How the NBA Should Address Mental Health in its Next Collective Bargaining Agreement
By: Adam Brodsky
Professional North American sports leagues are not immune to intense labor disputes between billionaire owners and millionaire athletes. In contrast to its major counterparts in Football and Baseball, the National Basketball Association, the premiere professional basketball league in the world, has cultivated a reputation as being mostly “player-friendly” over the last several years. Aside from the apparent economic gains that have come with improved labor relations, the NBA has been at the forefront of addressing the mental health concerns of its athletes. This issue had been previously ignored or diminished in cultural and professional settings. High-profile players have openly detailed their mental health struggles, and Commissioner Adam Silver has publicly addressed concerns of “player unhappiness.” In response, in conjunction with the National Basketball Players Association, the NBA has attempted to integrate mental health programs and wellness initiatives into its professional itinerary. Despite this momentum, or perhaps in light of it, the NBA will soon face its most challenging confrontation with players' mental health.
A central and nearly unmovable tenet of NBA player contract negotiation is the guaranteeing of players’ base compensation even if the player is unable to play due to injury. However, the Collective Bargaining Agreement between the NBA and NBPA has stipulated that “when a player fails or refuses, without proper and reasonable cause or excuse, to render the services required” by their contract, his team can withhold a portion of his salary. Universally, legitimate physical injury is considered a “proper and reasonable cause” for which salary may not be denied. Considering the NBA’s public stance on players' mental health and wellbeing, it would be quite cynical for the league to withhold payment if a player cannot play due to a mental illness or mental health episode. Recently, however, Ben Simmons, now a member of the Brooklyn Nets, filed a grievance against his former team, the Philadelphia 76ers, to recover the nearly $20 million it withheld due to his refusal to play or participate in team activities. Simmons asserts that he was not mentally fit to return or play for the team and that the negative publicity he received exacerbated his mental condition. Without further context, this should seemingly result in a clear victory for Simmons and the NBPA; however, Simmons only alerted the team of his mental health struggles several months after he had requested a trade. Cynical media members and fans allege that Simmons is disrespectfully augmenting a mental health problem to recover the money the 76ers denied him.
Furthermore, Simmons’ demand to be traded from his team is part of a concerning trend in the NBA, in which players, obligated to perform under their contracts, engender organizational disharmony in the hope that they will be traded to a more desirable location. Critics of Simmons are concerned that if he can recover his full $20 million, a new template for disgruntled players will emerge: All a player must do is demonstrate a mental unfitness to play in order to recover monies withheld by the team, essentially leaving organizations with no leverage against a recalcitrant player. Furthermore, what if a player is able to demonstrate that being with his current team causes him mental anguish and renders him unfit to play for the team? Such a scenario would be entirely untenable and effectively neutralize any breach-of-contract recourse that a team would employ.
The expiration of the NBA’s current CBA in 2023 will provide the opportunity to renegotiate this controversial issue so that disgruntled players will not be able to wield “mental health” as a contract-defeating sword. Perhaps the solution rests in adopting, to some extent, the minimally-unionized sports employment regime of the English Premier League, the top level of the English football league system. Some established standards guide player contracts in the Premier League; for instance, the contract must include provisions detailing the length of the contract, the compensation of the player, and the commercial use of the player’s image. However, within these minimal requirements, football clubs and players have total freedom to negotiate these provisions in any matter they please. Clubs and players have tremendous latitude in determining the structure of each contract, and the parties may tailor the contract to contemplate the potential risks and rewards as relevant to the individual player.

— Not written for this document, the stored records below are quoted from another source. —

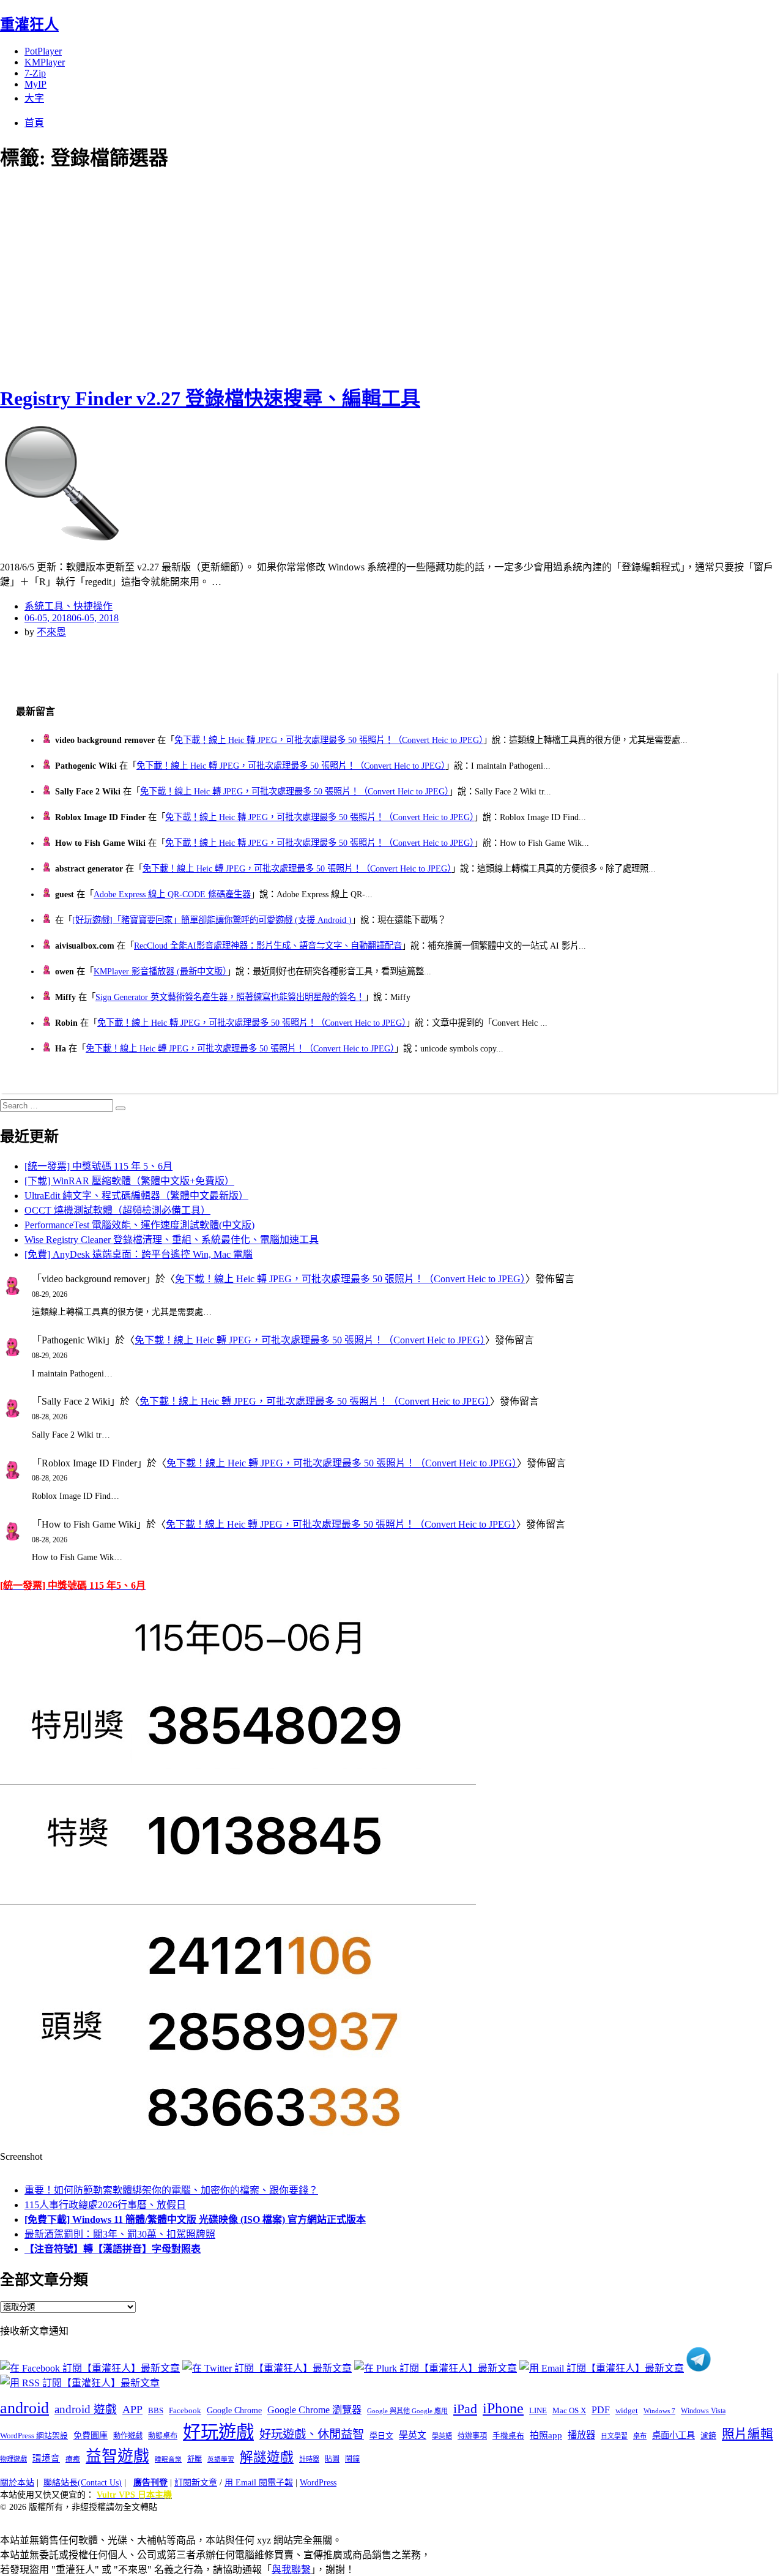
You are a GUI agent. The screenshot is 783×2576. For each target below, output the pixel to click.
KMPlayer (44, 62)
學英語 (442, 2436)
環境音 (46, 2458)
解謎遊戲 (267, 2457)
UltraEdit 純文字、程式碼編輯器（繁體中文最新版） (136, 1195)
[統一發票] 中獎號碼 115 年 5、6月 (98, 1166)
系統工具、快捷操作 (68, 606)
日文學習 (614, 2436)
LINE (538, 2410)
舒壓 (194, 2459)
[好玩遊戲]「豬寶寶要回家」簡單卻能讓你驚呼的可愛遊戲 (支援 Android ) (212, 920)
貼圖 (332, 2459)
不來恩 (51, 632)
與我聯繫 (291, 2569)
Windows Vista (703, 2410)
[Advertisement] (220, 275)
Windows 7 (659, 2410)
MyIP (35, 84)
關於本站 (17, 2482)
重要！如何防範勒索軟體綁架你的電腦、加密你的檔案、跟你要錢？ (171, 2190)
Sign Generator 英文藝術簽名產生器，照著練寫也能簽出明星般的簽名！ (230, 997)
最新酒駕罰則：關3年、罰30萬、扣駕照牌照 (119, 2234)
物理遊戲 (13, 2459)
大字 (34, 98)
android (24, 2408)
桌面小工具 (673, 2435)
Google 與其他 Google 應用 (407, 2410)
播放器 (581, 2435)
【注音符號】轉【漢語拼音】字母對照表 (112, 2249)
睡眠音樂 (168, 2459)
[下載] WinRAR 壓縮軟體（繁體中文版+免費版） (129, 1181)
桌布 (640, 2436)
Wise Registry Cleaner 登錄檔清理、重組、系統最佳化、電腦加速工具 (171, 1239)
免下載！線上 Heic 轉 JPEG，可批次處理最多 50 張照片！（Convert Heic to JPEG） (328, 740)
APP (132, 2409)
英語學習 (220, 2459)
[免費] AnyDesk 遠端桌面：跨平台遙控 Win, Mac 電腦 (138, 1254)
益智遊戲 (117, 2456)
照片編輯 (747, 2434)
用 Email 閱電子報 (259, 2482)
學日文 (381, 2435)
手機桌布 (508, 2436)
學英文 (412, 2435)
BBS (155, 2410)
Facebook (185, 2410)
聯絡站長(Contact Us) (82, 2482)
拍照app (546, 2435)
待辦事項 (472, 2436)
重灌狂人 (29, 24)
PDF (601, 2410)
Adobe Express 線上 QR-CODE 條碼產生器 (172, 894)
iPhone (503, 2408)
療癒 (72, 2459)
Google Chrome (234, 2410)
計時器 (309, 2459)
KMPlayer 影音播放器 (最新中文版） (160, 971)
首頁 (34, 123)
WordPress (318, 2482)
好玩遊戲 (218, 2432)
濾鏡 (708, 2436)
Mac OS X (569, 2410)
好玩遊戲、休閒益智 (311, 2434)
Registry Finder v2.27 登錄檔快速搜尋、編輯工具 (210, 398)
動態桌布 (162, 2436)
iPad (465, 2409)
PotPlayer (43, 51)
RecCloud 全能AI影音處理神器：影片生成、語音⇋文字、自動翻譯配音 (268, 945)
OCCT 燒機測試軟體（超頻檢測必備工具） (117, 1210)
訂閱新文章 (195, 2482)
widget (626, 2410)
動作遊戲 (128, 2436)
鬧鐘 (352, 2459)
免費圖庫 (90, 2435)
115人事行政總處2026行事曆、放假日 (105, 2205)
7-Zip (35, 73)
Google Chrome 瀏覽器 (314, 2410)
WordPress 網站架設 (34, 2436)
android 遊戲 (85, 2409)
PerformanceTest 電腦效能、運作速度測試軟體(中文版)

Following the English Premier League template, the NBA should carve out mental health from serving as a “proper and reasonable cause” for a player’s failure to render services. Under this rubric, Simmons and similarly situated players cannot unequivocally utilize mental illness to permissibly violate their player contracts. That is not to say that mental illness should have no application in determining whether a player should be financially penalized for an inability to render services. In this regard, players and their respective teams should have the freedom to privately negotiate the terms of any mental health provisions in a contract. Such a regime will allow the player and team to freely contemplate the likelihood and magnitude of a player’s potential discontent and install provisions that individually address matters of mental health. This article is not meant to question the legitimacy of Simmons’ mental health claims but rather to enshrine mental health and wellness as an institution that should not be the subject-matter of contractual and legal disputes. Mental health is an incredibly sensitive area that should not be left to speculation; excluding it from the CBA’s “proper and reasonable cause” provision will preserve its sanctity.
Adam Brodsky is a 2L at Cardozo School of Law. Before attending law school, Adam attended Yeshiva University.